▶ **TO DO**: Your answer should be the lines below from the one holding "1140x605 pixels. How" through the one holding "The width and height of the screenshot is (1779, 991).", copied exactly and with nothing else.
------------------------------------------------
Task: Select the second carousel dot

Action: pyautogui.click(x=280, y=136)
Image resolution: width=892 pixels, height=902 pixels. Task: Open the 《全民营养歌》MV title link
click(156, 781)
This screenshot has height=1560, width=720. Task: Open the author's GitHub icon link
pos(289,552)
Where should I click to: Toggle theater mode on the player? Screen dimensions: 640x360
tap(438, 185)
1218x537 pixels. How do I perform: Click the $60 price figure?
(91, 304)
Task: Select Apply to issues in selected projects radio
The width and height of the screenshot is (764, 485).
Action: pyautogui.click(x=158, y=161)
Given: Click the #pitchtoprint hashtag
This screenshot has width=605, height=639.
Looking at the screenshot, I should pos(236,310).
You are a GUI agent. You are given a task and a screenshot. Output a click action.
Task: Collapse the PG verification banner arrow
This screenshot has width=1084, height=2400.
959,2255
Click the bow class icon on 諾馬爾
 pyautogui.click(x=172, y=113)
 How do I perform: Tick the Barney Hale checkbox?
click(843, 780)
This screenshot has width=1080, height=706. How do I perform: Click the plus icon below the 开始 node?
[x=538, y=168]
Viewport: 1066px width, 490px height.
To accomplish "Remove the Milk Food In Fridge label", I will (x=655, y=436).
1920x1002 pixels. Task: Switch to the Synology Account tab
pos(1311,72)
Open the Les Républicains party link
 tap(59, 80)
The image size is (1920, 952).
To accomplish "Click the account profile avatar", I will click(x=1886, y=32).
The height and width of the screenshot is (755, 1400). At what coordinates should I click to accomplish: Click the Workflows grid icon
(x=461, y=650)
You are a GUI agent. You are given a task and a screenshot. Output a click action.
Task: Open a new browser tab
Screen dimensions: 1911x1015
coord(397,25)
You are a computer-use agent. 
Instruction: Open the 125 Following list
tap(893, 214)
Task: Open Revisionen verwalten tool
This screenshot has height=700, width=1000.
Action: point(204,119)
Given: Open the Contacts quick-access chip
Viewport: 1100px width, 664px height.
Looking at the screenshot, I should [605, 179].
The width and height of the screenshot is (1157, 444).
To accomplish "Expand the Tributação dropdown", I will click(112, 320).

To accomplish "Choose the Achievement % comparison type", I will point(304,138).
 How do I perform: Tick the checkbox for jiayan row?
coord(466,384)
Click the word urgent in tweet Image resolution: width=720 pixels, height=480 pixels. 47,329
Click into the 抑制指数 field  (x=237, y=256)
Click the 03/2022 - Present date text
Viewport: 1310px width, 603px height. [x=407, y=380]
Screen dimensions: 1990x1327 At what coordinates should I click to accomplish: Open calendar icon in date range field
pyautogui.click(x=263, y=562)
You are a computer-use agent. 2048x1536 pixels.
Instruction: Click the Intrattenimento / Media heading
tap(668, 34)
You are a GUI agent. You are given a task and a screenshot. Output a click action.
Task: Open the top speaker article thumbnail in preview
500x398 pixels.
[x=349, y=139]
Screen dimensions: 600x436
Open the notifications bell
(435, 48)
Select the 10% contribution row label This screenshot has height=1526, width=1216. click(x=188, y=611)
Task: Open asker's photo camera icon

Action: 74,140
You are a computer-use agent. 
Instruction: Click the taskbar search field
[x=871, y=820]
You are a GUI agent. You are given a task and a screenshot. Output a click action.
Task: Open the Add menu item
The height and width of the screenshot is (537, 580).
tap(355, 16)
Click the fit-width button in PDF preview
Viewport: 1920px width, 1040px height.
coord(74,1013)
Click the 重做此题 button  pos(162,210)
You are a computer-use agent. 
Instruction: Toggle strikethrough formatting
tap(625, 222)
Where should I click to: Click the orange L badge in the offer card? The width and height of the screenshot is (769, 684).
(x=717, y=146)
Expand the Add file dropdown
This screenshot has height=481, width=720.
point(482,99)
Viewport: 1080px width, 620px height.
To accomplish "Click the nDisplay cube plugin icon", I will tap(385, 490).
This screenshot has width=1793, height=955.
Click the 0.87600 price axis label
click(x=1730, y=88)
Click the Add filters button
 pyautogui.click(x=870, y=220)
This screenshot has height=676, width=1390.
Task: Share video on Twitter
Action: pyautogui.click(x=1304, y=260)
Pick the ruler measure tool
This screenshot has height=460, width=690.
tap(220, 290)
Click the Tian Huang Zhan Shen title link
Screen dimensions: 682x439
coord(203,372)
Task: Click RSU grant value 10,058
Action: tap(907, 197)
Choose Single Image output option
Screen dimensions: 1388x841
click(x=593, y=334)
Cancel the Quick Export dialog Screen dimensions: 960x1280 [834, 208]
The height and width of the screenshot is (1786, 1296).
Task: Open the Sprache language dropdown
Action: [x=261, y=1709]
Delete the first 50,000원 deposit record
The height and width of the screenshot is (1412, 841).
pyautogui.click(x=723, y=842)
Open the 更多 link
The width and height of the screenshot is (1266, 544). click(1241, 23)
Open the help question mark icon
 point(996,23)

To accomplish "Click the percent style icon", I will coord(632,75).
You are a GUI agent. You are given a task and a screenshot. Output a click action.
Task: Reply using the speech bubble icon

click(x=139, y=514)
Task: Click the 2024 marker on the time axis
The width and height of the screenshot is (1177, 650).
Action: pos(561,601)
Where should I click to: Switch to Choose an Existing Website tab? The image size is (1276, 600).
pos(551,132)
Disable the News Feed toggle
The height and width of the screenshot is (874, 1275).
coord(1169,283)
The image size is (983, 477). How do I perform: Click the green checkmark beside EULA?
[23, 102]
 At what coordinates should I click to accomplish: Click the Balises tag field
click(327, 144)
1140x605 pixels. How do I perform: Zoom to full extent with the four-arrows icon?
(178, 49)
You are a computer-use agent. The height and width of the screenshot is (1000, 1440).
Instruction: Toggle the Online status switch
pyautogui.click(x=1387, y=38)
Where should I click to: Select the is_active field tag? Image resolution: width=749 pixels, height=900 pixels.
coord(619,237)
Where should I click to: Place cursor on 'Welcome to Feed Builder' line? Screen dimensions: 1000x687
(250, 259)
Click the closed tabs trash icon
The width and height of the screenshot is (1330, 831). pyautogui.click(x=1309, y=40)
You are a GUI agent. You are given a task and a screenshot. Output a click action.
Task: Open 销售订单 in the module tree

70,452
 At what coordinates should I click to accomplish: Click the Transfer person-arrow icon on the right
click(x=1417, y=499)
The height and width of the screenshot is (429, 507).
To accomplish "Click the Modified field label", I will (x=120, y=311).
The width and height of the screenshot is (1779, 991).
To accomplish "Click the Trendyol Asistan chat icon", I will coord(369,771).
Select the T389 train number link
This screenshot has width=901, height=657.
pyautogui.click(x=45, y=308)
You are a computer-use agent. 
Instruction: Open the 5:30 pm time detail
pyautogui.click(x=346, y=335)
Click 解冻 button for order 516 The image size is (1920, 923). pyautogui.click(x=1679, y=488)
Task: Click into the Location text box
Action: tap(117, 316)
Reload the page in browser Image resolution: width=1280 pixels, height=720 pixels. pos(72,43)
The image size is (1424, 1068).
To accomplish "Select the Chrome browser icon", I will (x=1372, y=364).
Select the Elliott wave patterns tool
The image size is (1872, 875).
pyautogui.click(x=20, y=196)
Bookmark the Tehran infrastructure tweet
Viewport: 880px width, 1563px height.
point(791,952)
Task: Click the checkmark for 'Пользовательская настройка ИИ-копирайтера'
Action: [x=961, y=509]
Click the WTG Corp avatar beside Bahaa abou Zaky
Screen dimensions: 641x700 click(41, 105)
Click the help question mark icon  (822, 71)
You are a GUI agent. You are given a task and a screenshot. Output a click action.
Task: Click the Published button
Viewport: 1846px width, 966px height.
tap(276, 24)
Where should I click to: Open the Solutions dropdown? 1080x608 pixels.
------------------------------------------------
▶ **EXERCISE RESPONSE**:
1140x605 pixels. How do I perform: Zoom to full extent with the four-arrows icon?
(178, 49)
You are a computer-use agent. The height and width of the screenshot is (1000, 1440).
Instruction: Toggle the Online status switch
pyautogui.click(x=1387, y=38)
Where should I click to: Select the is_active field tag? Image resolution: width=749 pixels, height=900 pixels.
coord(619,237)
Where should I click to: Place cursor on 'Welcome to Feed Builder' line? Screen dimensions: 1000x687
(250, 259)
Click the closed tabs trash icon
The width and height of the screenshot is (1330, 831). pyautogui.click(x=1309, y=40)
You are a GUI agent. You are given a task and a screenshot. Output a click action.
Task: Open 销售订单 in the module tree

70,452
 At what coordinates should I click to accomplish: Click the Transfer person-arrow icon on the right
click(x=1417, y=499)
The height and width of the screenshot is (429, 507).
To accomplish "Click the Modified field label", I will (x=120, y=311).
The width and height of the screenshot is (1779, 991).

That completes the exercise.